Sono parole che certamente hanno contrariato il giudice. Ma sovrastimarne l’impatto nel prosieguo dell’iter giudiziario sarebbe altrettanto errato che sottostimare quello sull’opinione pubblica. Poiché nel prossimo grado di giudizio non è dato che la sentenza venga affidata ad una giuria popolare, si apre la possibilità di un esito positivo per il cardinale.

1 commento

  1. Credo che la situazione sia tale che non si possano nutrire illusioni o false speranze.
    Non è detto che l’appello sia concesso ( nei sistemi di comun law il ricorso in appello non è automatico), né che la sentenza , per quanto irragionevole, sia rovesciata.
    Se si è arrivati a celebrare un secondo processo e a condannare un cardinale , in base ad una sola testimonianza risalente a decenni passati e di circostanze , altamente improbabili, vuol dire che non ci sono le condizioni perché si svolga un processo equo.

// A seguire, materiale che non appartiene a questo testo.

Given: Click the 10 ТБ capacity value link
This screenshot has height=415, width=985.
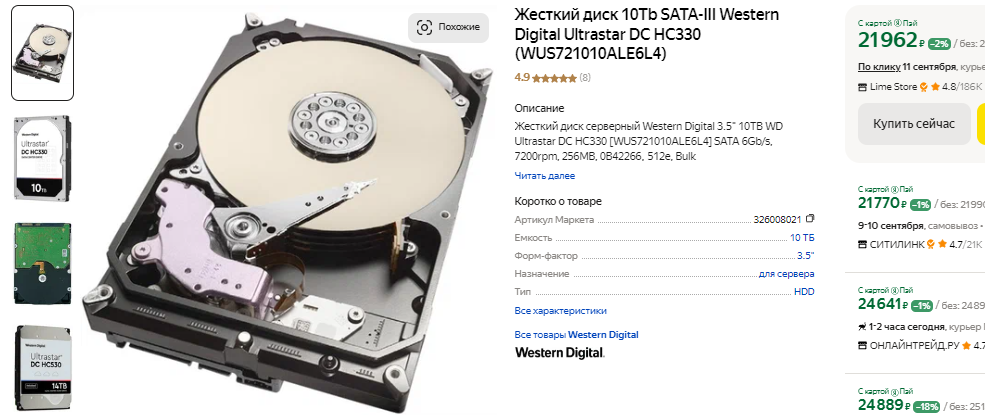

    Il cardinal Pell sembra essere il perfetto capro espiatorio della copertura di pedofili, nonché bersaglio perfetto dell’opinione pubblica , soprattutto , progressista che si ricorda quanto sia orribile la pedofilia quando imputato è un cattolico, per le sue posizioni in tema di vita e famiglia .
    Non resta che pregare e sperare che lo Spirito Santo illumini i giudici e sostenga il Cardinale nel suo calvario.